__ASSIGNMENT__.
Exactly as they appear, retype the lines from the one containing "This screenshot has height=503, width=433." through the final line of the data below. Leave pictures out.

..........

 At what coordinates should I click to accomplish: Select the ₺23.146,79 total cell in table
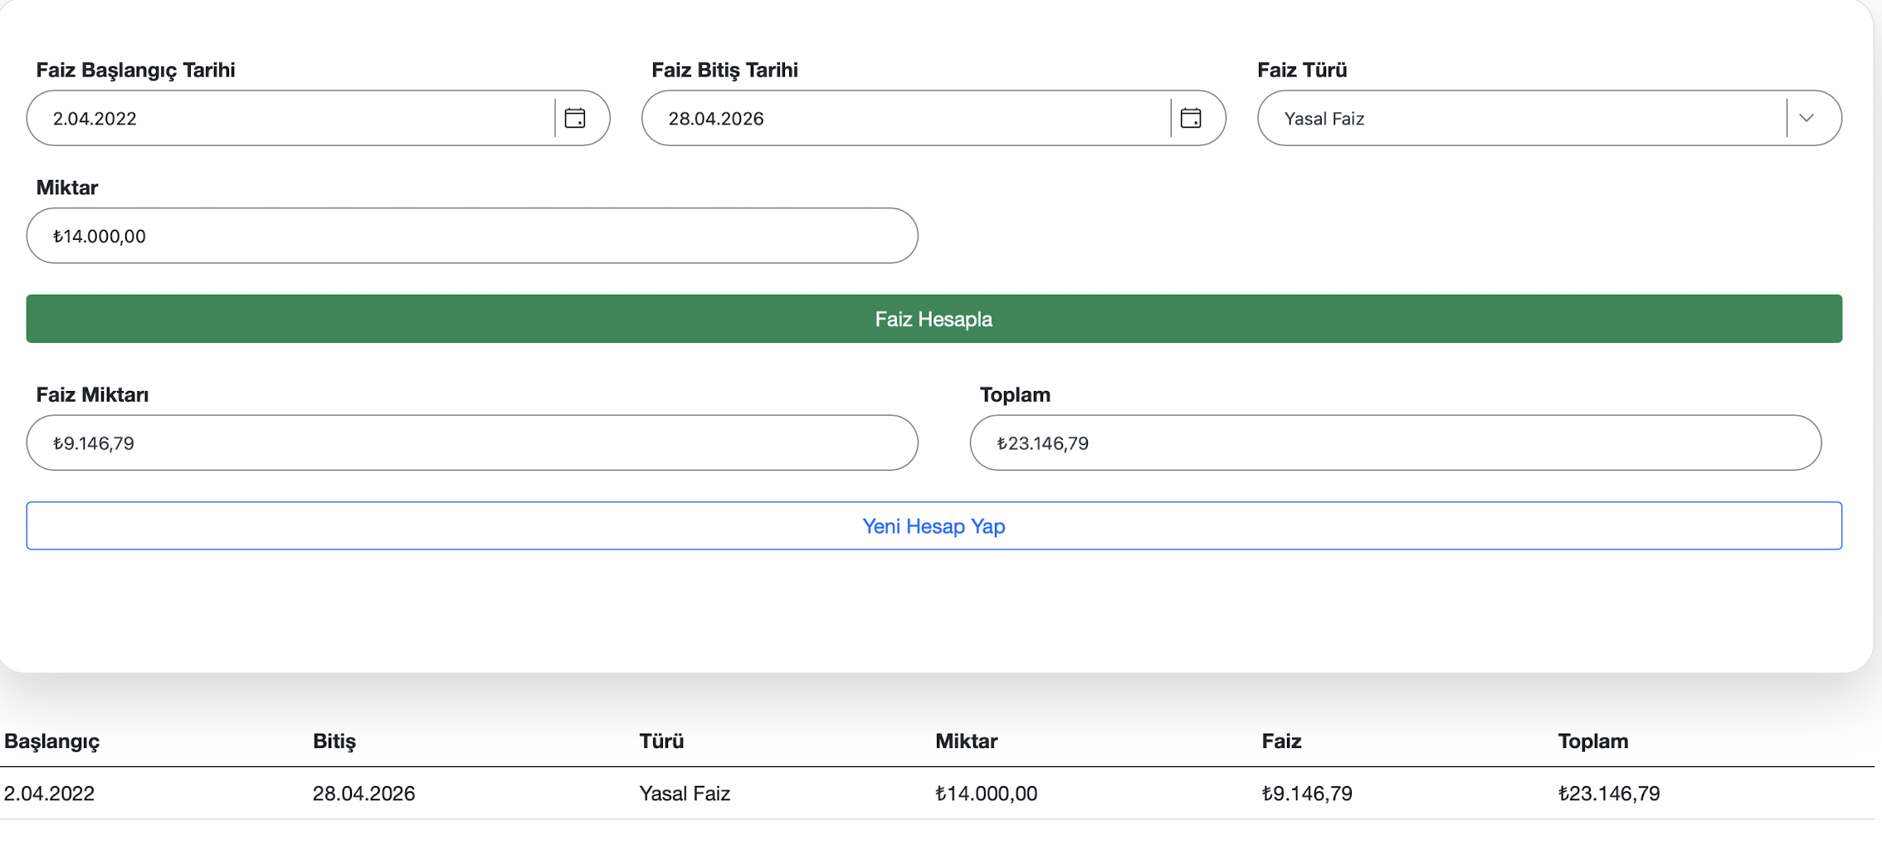tap(1608, 794)
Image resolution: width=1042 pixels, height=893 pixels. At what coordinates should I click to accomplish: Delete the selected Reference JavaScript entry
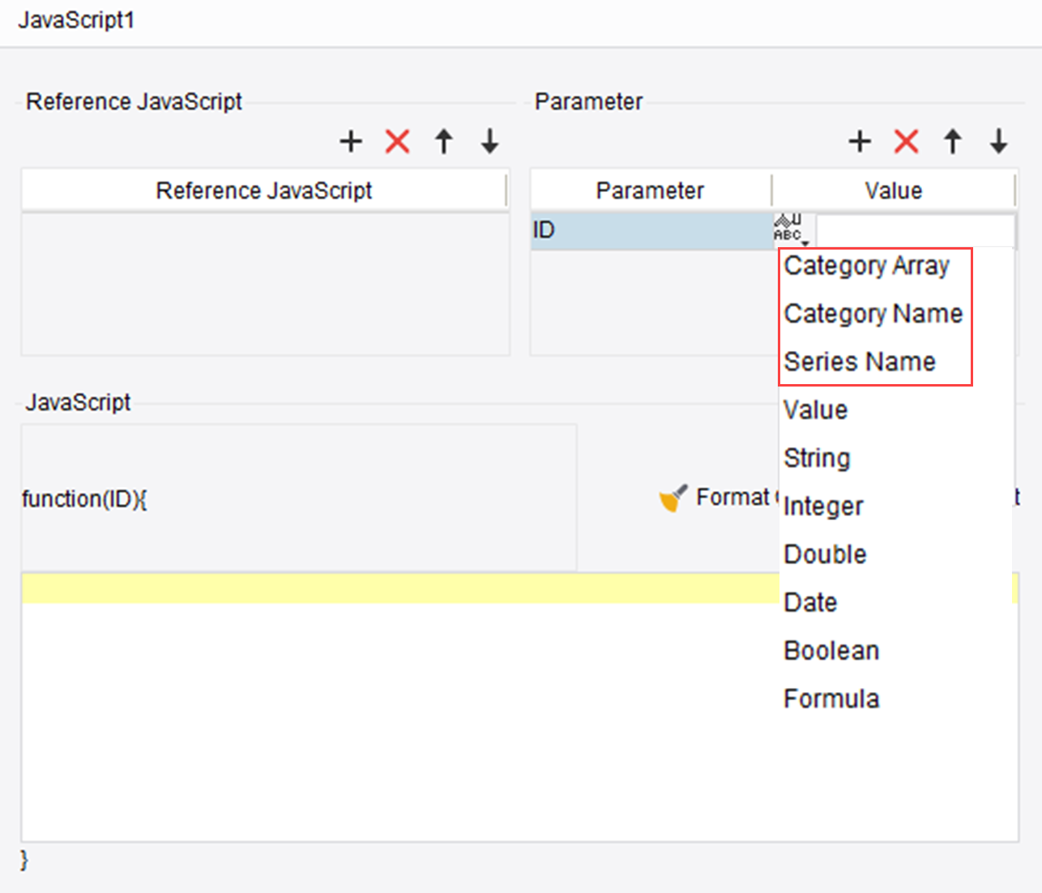point(396,141)
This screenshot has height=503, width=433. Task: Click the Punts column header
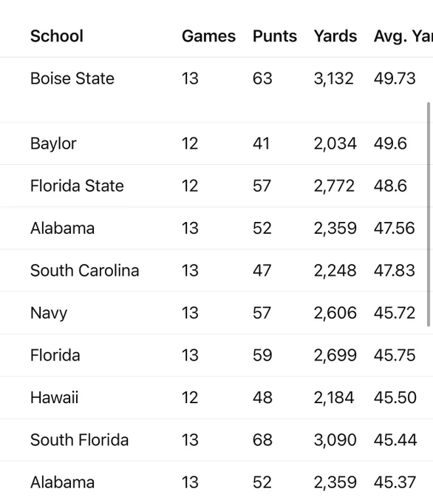pyautogui.click(x=275, y=36)
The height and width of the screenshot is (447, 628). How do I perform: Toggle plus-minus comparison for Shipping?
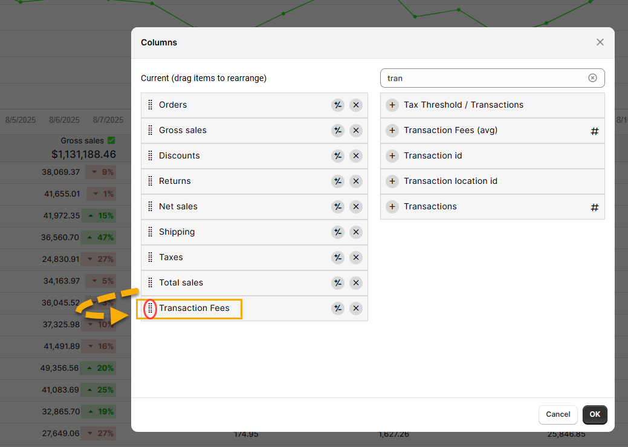(x=337, y=232)
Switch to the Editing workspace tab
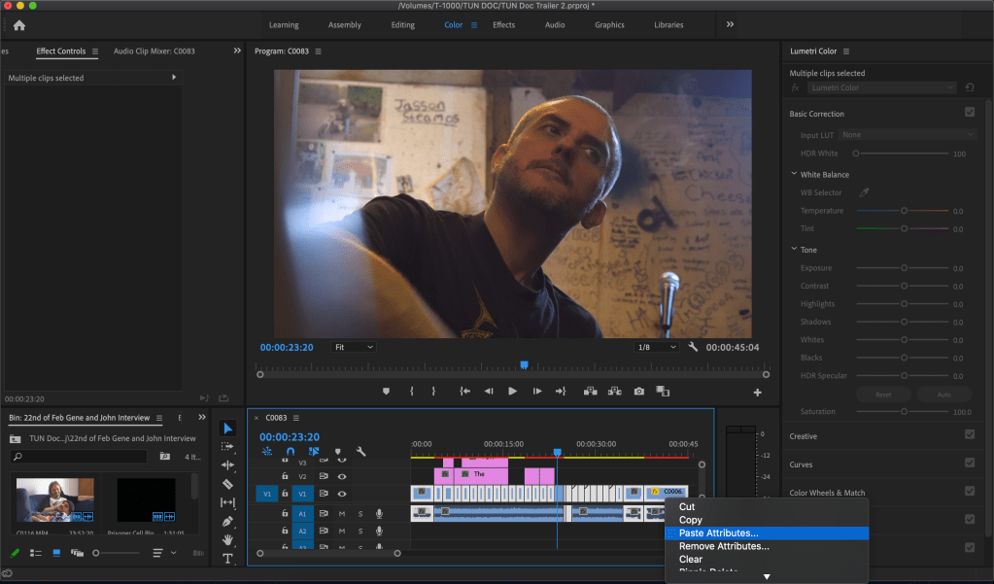Image resolution: width=994 pixels, height=584 pixels. coord(402,25)
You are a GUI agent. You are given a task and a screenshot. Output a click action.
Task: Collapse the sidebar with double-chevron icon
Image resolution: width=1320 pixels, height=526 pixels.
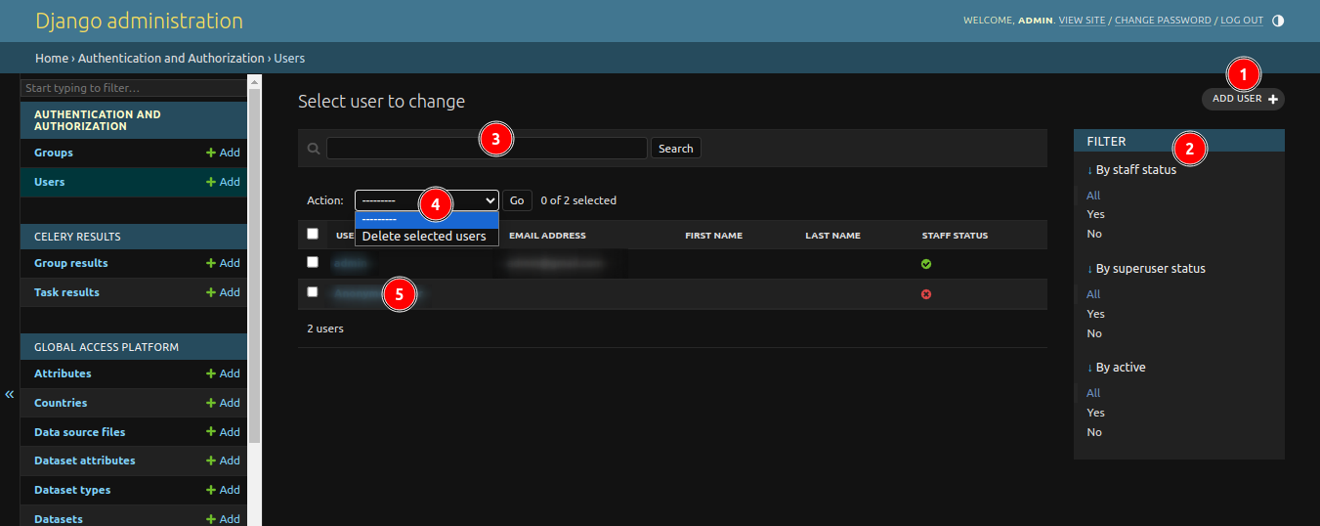(x=10, y=394)
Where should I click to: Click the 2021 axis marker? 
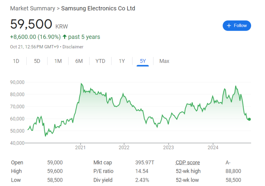(80, 147)
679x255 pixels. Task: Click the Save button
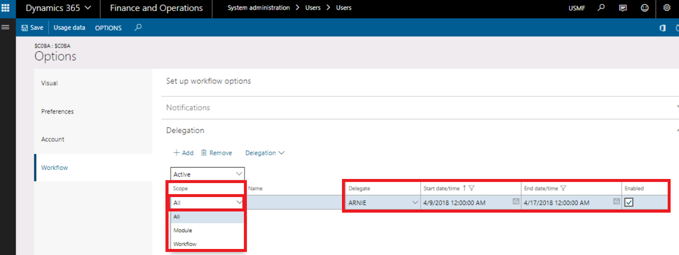tap(32, 28)
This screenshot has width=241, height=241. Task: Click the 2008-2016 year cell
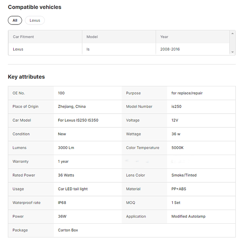coord(170,49)
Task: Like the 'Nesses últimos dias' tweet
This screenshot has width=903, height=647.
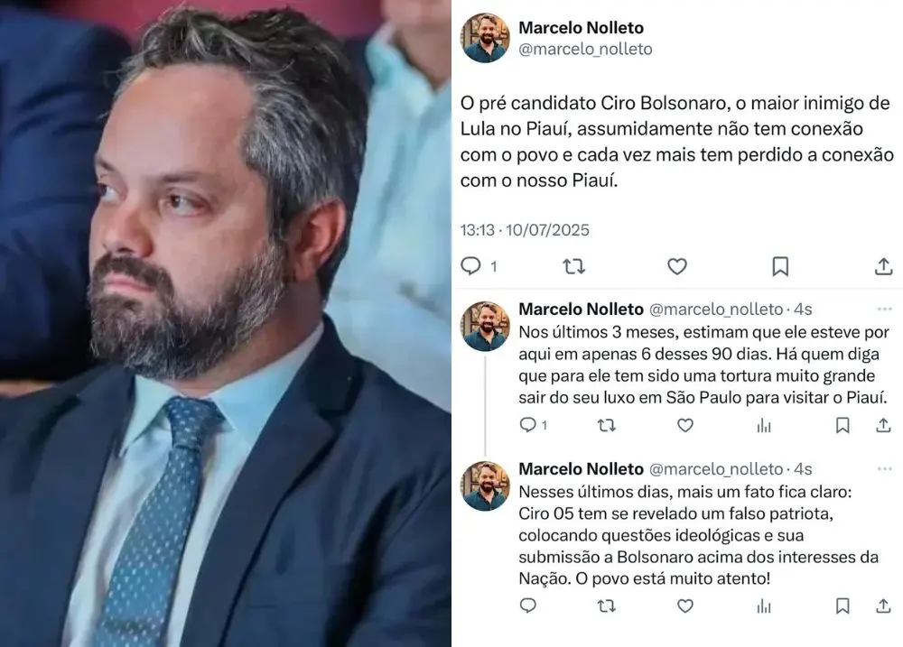Action: point(684,605)
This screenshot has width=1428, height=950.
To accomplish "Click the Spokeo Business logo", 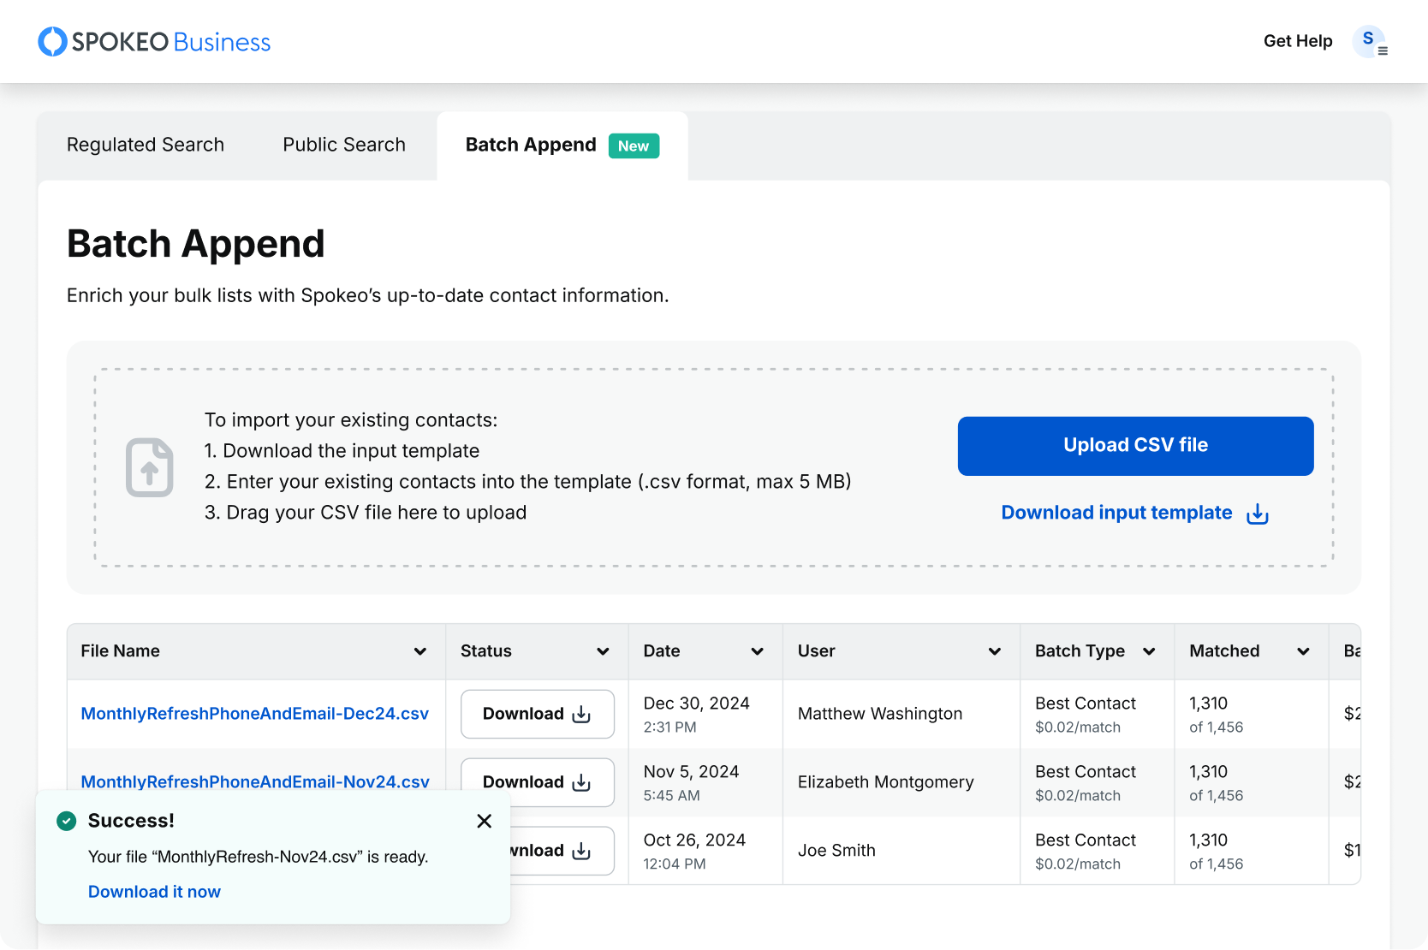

..........

__FINISHED TASK__.
This screenshot has height=503, width=433. Task: Click the Punts column header
pyautogui.click(x=275, y=36)
The height and width of the screenshot is (447, 628). How do I perform: Toggle plus-minus comparison for Shipping?
(x=337, y=232)
Switch to the Editing workspace tab
Image resolution: width=994 pixels, height=584 pixels. coord(402,25)
You are a GUI agent. You are given a task and a screenshot. Output a click action.
Task: Collapse the sidebar with double-chevron icon
Image resolution: width=1320 pixels, height=526 pixels.
(x=10, y=394)
Where should I click to: Click the 2021 axis marker? 
(80, 147)
679x255 pixels. Task: Click the Save button
tap(32, 28)
This screenshot has width=241, height=241. Task: Click the 2008-2016 year cell
coord(170,49)
Task: Like the 'Nesses últimos dias' tweet
This screenshot has width=903, height=647.
Action: point(684,605)
This screenshot has width=1428, height=950.
To accomplish "Click the Spokeo Business logo", 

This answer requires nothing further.